Monday, June 21, 2010

Importance of SGIP for North-Eastern economies is low

It is well-known that sovereign defaults in Spain, Greece, Ireland and Portugal would have devastating effects on the financial sectors of the rest of the Eurozone. However, I am convinced that while technically these countries might be insolvent they will not need to default given that the EU/IMF/ECB measures will keep them liquid. As I argued in the previous post (see Intra-Eurozone competitiveness: A solvable task) especially Spain, Portugal and Ireland have a high probability of being able to restore competitiveness and bringing their fiscal deficits back on a sustainable path over a period of 3-5 years whereas the outlook for Greece remains more challenging. The price to pay will be a longer-lasting deflationary recession and a significant increase in the sovereign debt-GDP ratio. However, especially for Spain and Ireland this should not be such a big problem as the starting debt-GDP ratio has been fairly low.
For the banking sector of the other Eurozone countries the fact that SGIP remain liquid and do not need to default while the ECB provides a floor to government bond prices means that the losses they incur are limited.

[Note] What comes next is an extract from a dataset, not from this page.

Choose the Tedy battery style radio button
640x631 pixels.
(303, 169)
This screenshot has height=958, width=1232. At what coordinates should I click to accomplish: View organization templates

Furthermore, the banks can slowly offload parts of their sovereign debt via the ECB's bond buying and as the EU/IMF refinance the maturing GGBs. Finally, the rising private sector defaults in SGIP will occur over a number of years and the sums involved appear manageable for the Eurozone financial sector.
What remains for the rest of the Eurozone are the economic effects from reduced demand by SGIP. I hear frequently that given Germany is such a big exporter and given SGIP are in a longer-lasting recession, Germany cant grow amid lack of export demand. However, it seems that no one looked at the data as this is just not true.
The table below shows the share of exports going into a particular region relative to total exports for various Eurozone countries. Due to data availability it covers only export of goods but not services (services account for about 20% of all exports). It highlights that the share of exports going to SGIP relative to overall exports is low for most Eurozone countries. In 2008 Germany exported only 6.6% of all exports to SGIP. This has come down further in 2009 to below 6% (EUR48bn vs. total exports of EUR808bn). According to Bundesbank data for services, the picture is the same. Germany exported 6.2% of all exports in services to SGIP in 2008 and 5.6% in 2009 (EUR 9.3bn vs. a total of EUR165.5bn). Except Portugal, due to the high export share going to Spain, only France and Italy have a share of more than 10%. As a side note, the UK – even though not being a Eurozone member - has a share of more than 12% of exports going into SGIP. Overall, demand weakness emanating from SGIP should not have a dramatic effect on the rest of the Eurozone.
Furthermore, exports of goods in the magnitude of more than 20% compared to GDP go outside the Eurozone for Germany, Austria, Finland, Belgium and the Netherlands. Together these countries account for 42% of Eurozone GDP vs. only 18% for SGIP. Furthermore, these exporters have relatively low fiscal deficits and in turn only a limited need for fiscal tightening. France and Italy face a less positive environment as they have a lower share of exports going outside of the Eurozone but will be impacted relatively more by the loss in demand emanating from SGIP and have higher fiscal deficits.
Euro has been weakening especially vs. competitors

Source: Bloomberg

Moreover, the Euro has weakened considerably on a trade-weighted basis which should give a significant boost to the exporters within the Eurozone and therefore for more than 40% of Eurozone GDP. Besides the weakening of the trade-weighted Euro which is based on trade relationships, the Euro has weakened even more vs. the currencies of key competitors. For example the direct trade relationships between the Eurozone and Japan are limited (accounting for 2% of all exports in goods and 3.5% of imports), but Japan is a key competitor in important industries such as cars and machinery. The fall by roughly 30% in the EURJPY cross rate over the past two years means that Eurozone exporters have become significantly more competitive in a short time-period. In turn, Eurozone exports should profit not only from Eurozone goods & services having become cheaper for its trade partners (or alternatively Eurozone corporates being able to increase their margins), but also that Eurozone goods have become much cheaper vs. close substitute products. Both factors should act to boost demand for Eurozone exports.
Consequently, we are likely to face a Eurozone economy where 18% (SGIP) will remain in a longer-lasting recession, 42% (the exporters) face strong external demand and Italy/France (accounting for 38% of GDP) will be able to muddle through. So far, the Eurozone’s current account has been close to zero amid very high deficits in Spain, Portugal, Greece and to a lesser extent France counterbalanced by substantial surpluses in Germany and the Netherlands. Going forward, the Eurozone current account promises to move into a significant surplus amid significantly lower deficits in Portugal, Spain and Greece and very high surpluses in Germany, the Netherlands and to a lesser extent, Finland, Austria and Belgium.